After a receiving a letter from Braun last week seeking to potentially reset the case’s parameters, Gordon has set a hearing for February 24 to address a request to unseal 2010 testimony by former prosecutor Roger Gunson. That testimony is said to detail a judicial promise from the late 1970s that would have seen the controversial The Pianist director spend 90 days in a psychiatric evaluation.
It was the apparent breaking of that promise by now-deceased Judge Laurence Rittenband that caused Polanski to flee American justice in 1978, and he has fought several extradition attempts ever since. Most recently that included a December 2016 decision by Poland’s Supreme Court to uphold a previous ruling by a lower court in the country of Polanski’s birth that rejected a 2015 extradition request by the U.S.
Polanski holds dual citizenship in Poland and France, where he currently lives. The latter nation prohibits extradition of its citizens, while Polish law does not.
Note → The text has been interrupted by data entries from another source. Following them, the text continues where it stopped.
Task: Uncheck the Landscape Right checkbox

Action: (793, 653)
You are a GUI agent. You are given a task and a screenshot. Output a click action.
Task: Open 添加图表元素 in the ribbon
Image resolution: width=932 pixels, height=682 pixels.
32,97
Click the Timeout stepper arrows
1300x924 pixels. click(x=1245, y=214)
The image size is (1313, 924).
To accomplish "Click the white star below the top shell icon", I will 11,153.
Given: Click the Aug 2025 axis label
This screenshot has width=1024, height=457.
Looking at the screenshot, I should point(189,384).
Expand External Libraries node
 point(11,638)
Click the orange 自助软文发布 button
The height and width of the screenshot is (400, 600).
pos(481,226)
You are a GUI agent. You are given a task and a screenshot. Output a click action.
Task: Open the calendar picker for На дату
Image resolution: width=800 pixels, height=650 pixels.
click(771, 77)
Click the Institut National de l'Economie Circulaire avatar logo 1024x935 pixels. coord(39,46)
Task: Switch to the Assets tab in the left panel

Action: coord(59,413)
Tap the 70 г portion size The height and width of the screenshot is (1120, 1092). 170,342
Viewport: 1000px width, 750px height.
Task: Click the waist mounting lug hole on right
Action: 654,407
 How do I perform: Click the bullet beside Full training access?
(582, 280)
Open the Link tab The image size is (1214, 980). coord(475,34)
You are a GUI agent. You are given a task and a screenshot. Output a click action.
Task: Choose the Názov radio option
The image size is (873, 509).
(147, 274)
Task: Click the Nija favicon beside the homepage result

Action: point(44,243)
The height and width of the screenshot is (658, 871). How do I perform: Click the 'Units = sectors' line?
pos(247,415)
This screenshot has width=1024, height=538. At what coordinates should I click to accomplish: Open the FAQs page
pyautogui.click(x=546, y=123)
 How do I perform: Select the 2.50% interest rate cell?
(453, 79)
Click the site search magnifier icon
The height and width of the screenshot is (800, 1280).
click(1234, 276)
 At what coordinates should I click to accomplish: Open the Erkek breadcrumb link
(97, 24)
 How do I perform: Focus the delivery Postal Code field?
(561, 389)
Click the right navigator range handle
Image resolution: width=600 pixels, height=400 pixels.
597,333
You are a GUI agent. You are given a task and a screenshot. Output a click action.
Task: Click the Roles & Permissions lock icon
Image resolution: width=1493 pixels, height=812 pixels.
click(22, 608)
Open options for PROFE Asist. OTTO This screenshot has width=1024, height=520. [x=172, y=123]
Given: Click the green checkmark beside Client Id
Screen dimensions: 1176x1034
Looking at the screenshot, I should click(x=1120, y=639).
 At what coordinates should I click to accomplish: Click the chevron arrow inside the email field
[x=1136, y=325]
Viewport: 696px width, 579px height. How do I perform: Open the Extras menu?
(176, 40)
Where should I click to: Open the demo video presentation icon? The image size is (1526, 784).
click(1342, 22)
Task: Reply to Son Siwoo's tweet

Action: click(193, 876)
Tellingly, Braun now also wants unsealed the transcript of a conversation he had Gordon and L.A. County Deputy D.A. Michele Hanisee on November 23, 2016 “concerning possible litigation in the …case” before the Polish high court ruling was made.
“The sworn testimony of Mr. Gunson taken together with the Polish decisions raise the question of whether the principle of comity should command or persuade the Court to follow the findings of the Polish court,” Braun wrote in his February 6 letter to Gordon that kicked off the latest chapter in the Polanski saga. The letter also pulls the current L.A. County D.A.’s office in the matter, inferring that Jackie Lacey’s team confirmed the 90-day deal from 1977. “The principle of comity may also be strengthened by the participation of our DA in the Polish litigation,” Braun adds. “Our DA specifically answered factual, procedural, and sentencing questions propounded by Judge Mazur in Krakow.”
Lacey’s office did not respond to Deadline’s request for comment on Hanisee’s participation in that 2016 meeting, or the D.A.’s take on the Polanski matter.
Polanski’s current lawyer has not been so reticent.
“I believe there is no current excuse or justification for keeping DDA Roger Gunson’s sworn testimony under seal,” the Braun & Braun LLP lawyer says in his letter. “Therefore, on behalf of Roman Polanski, I request that it be unsealed and that I be allowed to make a copy to assist me in the preparation of possible motions.”
Convicted on five charges stemming from having sex with 13-year-old Samantha Gailey on March 10, 1977, Polanski made a deal that saw him plead guilty to having unlawful sex intercourse with a minor. The Chinatown director initially spent 42 days in the California Institute For Men and was released, with the deal to include time served and probation.
All that changed when, after feeling Rittenband had thrown the plea deal in the trash and intended to see him in jail for up to 50 years, Polanski made tracks just before sentencing in 1978. For several years now, Polanski’s victim has said she believes that the director’s exile has been punishment enough; she and Polanski came to a financial settlement of around $500,000 in the mid-1990s.
Besides the Polish matter of 2015 and 2016, the last decade also saw a prolonged and botched case to get Polanski to face American justice in 2009 and 2010, back when Steve Cooley was still L.A. County D.A. In 2014, Alan Dershowitz unsuccessfully attempted to have the Polanski case dropped for the director.
Now, with a new lawyer in Polanski’s corner, it could start up all over again.